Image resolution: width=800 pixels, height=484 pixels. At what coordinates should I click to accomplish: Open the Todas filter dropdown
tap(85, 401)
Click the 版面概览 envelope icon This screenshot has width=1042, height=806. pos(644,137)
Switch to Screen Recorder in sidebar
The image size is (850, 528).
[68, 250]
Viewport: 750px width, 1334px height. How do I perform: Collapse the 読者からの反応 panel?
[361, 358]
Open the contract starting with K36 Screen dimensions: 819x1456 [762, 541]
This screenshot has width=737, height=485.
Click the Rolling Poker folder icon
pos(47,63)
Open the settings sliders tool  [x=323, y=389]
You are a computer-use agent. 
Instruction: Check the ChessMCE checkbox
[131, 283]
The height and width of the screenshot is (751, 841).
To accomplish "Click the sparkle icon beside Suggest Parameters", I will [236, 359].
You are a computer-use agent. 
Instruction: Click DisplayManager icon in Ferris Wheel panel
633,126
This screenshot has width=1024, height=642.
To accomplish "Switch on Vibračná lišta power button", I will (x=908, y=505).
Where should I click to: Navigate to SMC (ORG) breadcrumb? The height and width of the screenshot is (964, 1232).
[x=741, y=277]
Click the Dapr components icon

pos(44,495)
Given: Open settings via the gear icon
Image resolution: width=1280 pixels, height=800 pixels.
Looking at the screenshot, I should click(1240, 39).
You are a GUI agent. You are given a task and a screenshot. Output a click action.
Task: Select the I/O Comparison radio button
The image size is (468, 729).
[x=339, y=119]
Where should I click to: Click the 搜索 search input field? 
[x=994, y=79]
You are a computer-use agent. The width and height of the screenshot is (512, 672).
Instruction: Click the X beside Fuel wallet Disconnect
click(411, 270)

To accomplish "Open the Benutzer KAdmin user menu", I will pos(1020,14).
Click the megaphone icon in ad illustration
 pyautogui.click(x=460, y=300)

- [Task description] Please copy every line of the records above in which "will" appears.

- [Finished task]
To accomplish "Click the sparkle icon beside Suggest Parameters", I will [236, 359].
To accomplish "Switch on Vibračná lišta power button", I will (x=908, y=505).
To accomplish "Open the Benutzer KAdmin user menu", I will pos(1020,14).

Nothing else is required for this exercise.